* **WHAT IS REQUIRED**
Continue the passage below on Ivan's Grand Inquisitor parable, picking up right after its final sentence.
>> START EXCERPTED PASSAGE
Ivan’s choice of the Spanish Inquisition as the setting for his story is perhaps unintentionally interesting, given that Spain expelled all Jews in 1492 and either converted or executed those who remained. Those heretics whom the Grand Inquisitor has been burning surely include some Jews, but Christians, too, yearning for their freedom.

Like any dictator, what the Grand Inquisitor is not taking into account is that all humans regardless of creed have an inherent desire for freedom and believe themselves capable of it. Of course, at times we also trade in our freedom for every kind of delight and comfort, and particularly for food, as the Grand Inquisitor points out. But his dream that the people will permanently become happy sheep in the Church’s hands, or in anyone’s hands, is a transparent fantasy shared by rulers of every creed and of no creed.

The particular flavor of this fantasy in Christian rulers has taken many forms over centuries, of course, and the Grand Inquisitor’s is one variation: We feed you, and you serve us. In another variation, present in the Inquisitor’s Spain as well as Dostoevsky’s Russia, Christians viewed themselves as God-chosen people with imperial rights over the rest of the world. They saw Jesus as the beginning of this special mission, and the consecrator of it, not as one who taught freedom and lamentably brought chaos.

Of course when we say that Christians held these attitudes, let’s make some necessary distinctions. The Inquisitor belongs to a political class of powerful masters and he does not claim that he and his peers are languishing in confusion or suffering from too much freedom. According to him, it’s the ordinary people who are confused and are incapable of independence or mastery.

There is a long tradition, stretching from the pagan Romans up to Nietzsche’s time and beyond, that charges Christianity with bringing servile values and habits into the world, beginning with the meek Jesus himself. This is superficially similar to the Grand Inquisitor’s belief that Christians in their millions are unthinking sheep, but his belief is better connected with the universal cult of power than with that long pagan tradition. The Grand Inquisitor doesn’t believe that Jesus and his followers brought meek values into the world. He believes that Jesus taught independence but that all people are inherently servile and do not want to think or act independently. They are this way pre-creed, if we take the Inquisitor at his word:

Man was made a rebel; can rebels be happy? … they are forever incapable of being free, because they are feeble, depraved, nonentities and rebels….. we shall convince them that they will only become free when they resign their freedom to us, and submit to us….No science will give them bread as long as they remain free, but in the end they will lay their freedom at our feet and say to us: “Better that you enslave us, but feed us.”

The Grand Inquisitor thus offers to step in and be the people’s ruler.

That’s a familiar story from every time and place. Pharaoh was one of the earliest examples, by generously feeding his Hebrew slaves, so that when they did follow Moses into the hungry desert they famously began grumbling that it would have been easier if they had died in Egypt where they ate from the fleshpots and had their fill of bread. When Satan whispered into Jesus’ ear, people need to eat, Jesus, he was just echoing an ancient template that Pharaoh knew very well. The Inquisitor need only have opened his Bible and quoted the Hebrews’ grumbling in the desert if he wanted to show Jesus some hungry people longing to return to bondage if it means food in their mouths. But remembering this story would not have been good for his case, obviously, given that Israel did not turn back.

The Church should never ape Pharaoh, and if it is one of the morals of Ivan’s parable that the Church wants to keep the people in their pews and pliant before Church power, then this is legitimate as a critique of much Christian leadership.
>> END EXCERPTED PASSAGE
>> START STORED RECORDS
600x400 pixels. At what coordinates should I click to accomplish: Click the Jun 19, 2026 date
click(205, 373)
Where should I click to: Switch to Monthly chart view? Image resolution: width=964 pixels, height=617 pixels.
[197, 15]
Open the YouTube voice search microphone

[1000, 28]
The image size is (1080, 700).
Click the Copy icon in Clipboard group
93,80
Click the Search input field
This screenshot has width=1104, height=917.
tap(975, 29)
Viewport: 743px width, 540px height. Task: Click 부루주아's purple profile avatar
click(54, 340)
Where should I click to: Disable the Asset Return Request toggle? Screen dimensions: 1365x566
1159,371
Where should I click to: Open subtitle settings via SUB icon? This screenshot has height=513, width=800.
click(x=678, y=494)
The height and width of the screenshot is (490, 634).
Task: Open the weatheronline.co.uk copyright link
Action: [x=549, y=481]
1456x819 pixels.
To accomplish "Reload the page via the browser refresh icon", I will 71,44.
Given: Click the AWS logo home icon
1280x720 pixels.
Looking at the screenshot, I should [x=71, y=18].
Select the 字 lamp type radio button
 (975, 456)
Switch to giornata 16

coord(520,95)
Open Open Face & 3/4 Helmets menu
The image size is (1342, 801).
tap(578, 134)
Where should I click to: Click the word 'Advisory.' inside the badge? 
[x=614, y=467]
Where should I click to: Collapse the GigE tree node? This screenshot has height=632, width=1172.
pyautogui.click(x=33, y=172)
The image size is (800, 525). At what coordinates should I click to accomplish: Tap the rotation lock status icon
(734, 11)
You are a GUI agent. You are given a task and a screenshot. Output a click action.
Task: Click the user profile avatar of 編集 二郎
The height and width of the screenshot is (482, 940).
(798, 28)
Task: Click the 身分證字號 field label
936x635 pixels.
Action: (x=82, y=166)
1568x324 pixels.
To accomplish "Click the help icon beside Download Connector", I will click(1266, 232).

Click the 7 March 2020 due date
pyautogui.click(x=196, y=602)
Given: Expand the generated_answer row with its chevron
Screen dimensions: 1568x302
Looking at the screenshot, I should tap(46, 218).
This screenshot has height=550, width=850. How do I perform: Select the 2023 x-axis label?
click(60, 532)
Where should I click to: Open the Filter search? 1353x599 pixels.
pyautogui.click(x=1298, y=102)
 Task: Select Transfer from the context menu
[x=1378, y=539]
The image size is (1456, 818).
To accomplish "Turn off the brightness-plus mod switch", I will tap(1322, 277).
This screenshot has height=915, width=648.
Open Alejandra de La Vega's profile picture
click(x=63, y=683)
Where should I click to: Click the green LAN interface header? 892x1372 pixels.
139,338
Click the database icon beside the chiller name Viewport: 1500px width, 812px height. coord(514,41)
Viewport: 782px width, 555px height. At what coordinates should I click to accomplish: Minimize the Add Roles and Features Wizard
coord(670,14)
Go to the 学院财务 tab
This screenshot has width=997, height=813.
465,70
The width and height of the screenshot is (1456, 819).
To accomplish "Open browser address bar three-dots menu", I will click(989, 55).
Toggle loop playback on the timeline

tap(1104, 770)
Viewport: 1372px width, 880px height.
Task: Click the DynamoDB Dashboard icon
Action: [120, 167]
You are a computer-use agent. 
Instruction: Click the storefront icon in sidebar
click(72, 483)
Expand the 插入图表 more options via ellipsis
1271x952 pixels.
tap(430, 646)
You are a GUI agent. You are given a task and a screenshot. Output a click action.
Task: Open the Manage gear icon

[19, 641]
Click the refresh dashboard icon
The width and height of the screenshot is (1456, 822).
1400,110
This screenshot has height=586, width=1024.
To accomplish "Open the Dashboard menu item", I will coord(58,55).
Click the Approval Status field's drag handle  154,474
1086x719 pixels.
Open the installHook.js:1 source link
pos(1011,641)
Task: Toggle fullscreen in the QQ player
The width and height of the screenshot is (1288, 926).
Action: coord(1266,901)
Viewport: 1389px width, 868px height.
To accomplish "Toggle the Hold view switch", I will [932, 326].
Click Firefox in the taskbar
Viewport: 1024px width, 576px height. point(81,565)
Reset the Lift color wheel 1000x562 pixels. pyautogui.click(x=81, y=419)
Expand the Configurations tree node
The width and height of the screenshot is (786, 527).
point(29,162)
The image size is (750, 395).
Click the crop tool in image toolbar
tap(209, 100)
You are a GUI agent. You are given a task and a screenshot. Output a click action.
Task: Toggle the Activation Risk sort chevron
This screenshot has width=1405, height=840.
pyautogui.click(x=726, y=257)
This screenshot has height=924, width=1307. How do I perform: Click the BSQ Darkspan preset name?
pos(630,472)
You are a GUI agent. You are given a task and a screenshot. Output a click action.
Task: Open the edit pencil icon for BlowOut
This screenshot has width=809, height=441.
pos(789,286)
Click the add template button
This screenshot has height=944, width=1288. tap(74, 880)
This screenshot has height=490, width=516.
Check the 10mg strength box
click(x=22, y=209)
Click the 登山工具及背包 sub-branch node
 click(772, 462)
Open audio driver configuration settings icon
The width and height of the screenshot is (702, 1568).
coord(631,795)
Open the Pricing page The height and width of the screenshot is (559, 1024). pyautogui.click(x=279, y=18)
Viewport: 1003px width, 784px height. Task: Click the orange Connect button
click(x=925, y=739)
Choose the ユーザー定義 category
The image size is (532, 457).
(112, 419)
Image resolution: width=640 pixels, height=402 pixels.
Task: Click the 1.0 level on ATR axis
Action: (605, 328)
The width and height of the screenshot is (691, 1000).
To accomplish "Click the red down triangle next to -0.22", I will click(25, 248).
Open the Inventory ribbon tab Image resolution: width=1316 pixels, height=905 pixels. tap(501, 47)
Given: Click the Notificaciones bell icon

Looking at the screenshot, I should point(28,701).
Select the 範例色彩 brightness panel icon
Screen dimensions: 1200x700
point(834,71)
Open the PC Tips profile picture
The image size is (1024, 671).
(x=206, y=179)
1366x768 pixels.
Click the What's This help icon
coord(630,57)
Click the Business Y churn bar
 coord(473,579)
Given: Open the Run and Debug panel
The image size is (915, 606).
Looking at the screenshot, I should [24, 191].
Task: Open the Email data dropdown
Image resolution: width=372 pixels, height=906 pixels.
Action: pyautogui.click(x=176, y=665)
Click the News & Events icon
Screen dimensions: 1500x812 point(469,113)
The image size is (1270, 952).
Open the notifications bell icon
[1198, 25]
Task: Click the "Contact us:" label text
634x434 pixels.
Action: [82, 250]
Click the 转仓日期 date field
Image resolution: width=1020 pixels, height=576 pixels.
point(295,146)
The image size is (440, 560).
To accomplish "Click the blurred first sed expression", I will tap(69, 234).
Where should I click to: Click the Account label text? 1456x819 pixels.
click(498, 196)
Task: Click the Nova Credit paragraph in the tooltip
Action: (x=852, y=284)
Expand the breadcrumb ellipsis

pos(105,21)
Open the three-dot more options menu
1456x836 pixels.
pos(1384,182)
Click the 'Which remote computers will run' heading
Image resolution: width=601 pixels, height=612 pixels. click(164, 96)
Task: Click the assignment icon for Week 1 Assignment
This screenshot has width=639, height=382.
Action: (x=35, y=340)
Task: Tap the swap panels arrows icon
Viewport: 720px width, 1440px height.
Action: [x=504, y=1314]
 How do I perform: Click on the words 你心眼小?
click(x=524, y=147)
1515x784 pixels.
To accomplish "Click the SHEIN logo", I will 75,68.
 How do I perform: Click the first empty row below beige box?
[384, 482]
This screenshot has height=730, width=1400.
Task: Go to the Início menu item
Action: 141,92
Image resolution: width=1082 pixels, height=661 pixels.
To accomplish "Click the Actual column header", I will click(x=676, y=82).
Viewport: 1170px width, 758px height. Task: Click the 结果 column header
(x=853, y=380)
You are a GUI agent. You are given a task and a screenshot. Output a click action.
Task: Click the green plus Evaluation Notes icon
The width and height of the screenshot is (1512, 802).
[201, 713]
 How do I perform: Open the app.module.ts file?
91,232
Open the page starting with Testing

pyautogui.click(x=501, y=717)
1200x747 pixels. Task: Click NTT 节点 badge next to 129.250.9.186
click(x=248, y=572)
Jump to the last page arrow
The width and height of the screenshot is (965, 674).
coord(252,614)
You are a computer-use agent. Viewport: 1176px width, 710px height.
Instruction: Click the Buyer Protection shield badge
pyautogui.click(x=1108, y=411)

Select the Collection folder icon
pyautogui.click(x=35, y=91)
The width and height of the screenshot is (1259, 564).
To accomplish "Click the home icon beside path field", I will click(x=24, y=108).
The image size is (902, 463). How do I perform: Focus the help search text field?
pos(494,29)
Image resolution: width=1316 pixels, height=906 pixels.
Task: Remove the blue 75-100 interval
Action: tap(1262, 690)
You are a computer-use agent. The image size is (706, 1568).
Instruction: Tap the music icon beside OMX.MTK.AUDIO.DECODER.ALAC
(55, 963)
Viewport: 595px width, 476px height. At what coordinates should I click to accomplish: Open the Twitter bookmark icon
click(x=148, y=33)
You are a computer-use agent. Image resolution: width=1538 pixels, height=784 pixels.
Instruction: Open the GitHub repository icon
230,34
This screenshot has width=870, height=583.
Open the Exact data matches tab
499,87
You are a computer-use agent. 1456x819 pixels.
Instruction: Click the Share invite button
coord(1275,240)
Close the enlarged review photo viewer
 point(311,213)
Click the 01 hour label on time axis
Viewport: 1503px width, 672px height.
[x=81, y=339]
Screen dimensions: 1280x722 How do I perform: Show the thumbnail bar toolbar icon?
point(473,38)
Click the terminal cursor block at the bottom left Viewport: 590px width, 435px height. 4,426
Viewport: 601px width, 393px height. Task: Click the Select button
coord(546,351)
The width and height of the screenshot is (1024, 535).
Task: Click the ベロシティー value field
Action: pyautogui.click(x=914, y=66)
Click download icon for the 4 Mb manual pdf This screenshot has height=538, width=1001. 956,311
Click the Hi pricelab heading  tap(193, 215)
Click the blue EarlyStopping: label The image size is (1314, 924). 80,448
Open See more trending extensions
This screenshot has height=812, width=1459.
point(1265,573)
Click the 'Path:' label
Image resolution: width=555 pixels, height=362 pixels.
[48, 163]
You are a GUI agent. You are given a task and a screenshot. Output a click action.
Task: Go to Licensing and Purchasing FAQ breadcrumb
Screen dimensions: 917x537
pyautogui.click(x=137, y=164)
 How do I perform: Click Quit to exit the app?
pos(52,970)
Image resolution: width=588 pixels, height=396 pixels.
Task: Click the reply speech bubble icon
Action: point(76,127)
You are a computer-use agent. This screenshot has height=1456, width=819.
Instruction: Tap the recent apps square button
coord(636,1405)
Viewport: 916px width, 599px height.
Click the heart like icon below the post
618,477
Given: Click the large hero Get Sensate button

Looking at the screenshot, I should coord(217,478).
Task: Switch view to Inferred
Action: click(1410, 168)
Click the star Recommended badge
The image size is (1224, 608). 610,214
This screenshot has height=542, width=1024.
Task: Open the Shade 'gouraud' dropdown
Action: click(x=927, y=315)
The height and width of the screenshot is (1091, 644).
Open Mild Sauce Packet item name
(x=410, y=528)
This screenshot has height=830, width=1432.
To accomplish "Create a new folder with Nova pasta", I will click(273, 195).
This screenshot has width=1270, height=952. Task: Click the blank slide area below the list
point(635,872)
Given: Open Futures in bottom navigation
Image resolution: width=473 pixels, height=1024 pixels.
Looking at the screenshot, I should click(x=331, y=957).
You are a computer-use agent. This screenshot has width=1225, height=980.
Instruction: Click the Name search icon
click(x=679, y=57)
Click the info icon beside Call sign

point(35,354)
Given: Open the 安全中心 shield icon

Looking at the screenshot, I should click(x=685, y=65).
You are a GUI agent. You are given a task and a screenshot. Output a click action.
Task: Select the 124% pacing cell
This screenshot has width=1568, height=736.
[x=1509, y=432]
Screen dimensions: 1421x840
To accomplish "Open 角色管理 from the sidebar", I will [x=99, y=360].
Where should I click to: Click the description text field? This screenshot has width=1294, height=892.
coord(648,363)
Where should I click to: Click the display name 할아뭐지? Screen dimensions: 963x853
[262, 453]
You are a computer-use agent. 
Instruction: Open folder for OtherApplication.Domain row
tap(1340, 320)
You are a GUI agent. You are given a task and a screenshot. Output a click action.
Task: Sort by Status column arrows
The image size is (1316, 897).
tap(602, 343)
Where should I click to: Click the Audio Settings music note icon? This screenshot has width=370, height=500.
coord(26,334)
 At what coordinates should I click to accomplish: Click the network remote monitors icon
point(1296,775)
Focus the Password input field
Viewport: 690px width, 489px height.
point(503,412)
>> END STORED RECORDS
* **RESULT OF THIS TASK**
In this sense Ivan’s story is anticlerical, but it’s not exactly anti-Christian. Countless committed Christians have been anticlerical, from the mystic Desert Fathers to Martin Luther and beyond; Jesus himself was anticlerical in a sense, and was killed for it.

There is much in Ivan’s parable that I can agree with. As a cradle Catholic, I hear Ivan almost as a brother when he depicts a Church that made a pact with the devil around the time of the Emperor Constantine, whose embrace of Christianity began the creeping marriage of Christ’s Church with the state’s power. To be a reflective Catholic is to wonder at the very least: was this marriage a good thing? I have often looked with a mix of suspicion upon my Church’s history, especially when I see her siding with power rather than the powerless, so I have often asked myself, could we have turned in a different direction, at that fateful moment? how can we turn away from power now?

As for Jesus being rejected if he were to appear today, this has become a very commonly expressed idea in both religious and secular culture. Who has not declared in a fit of righteousness something like, “If Jesus were here today he’d be appalled at what he saw”? And if he made a visit, who cannot see things heading south when Jesus starts doing his thing, whipping the money-changers and identifying hypocrites who keep the kingdom of God barred from the pure at heart? Ivan’s words would ring out exactly as written: “Why have you come now to interfere with us?”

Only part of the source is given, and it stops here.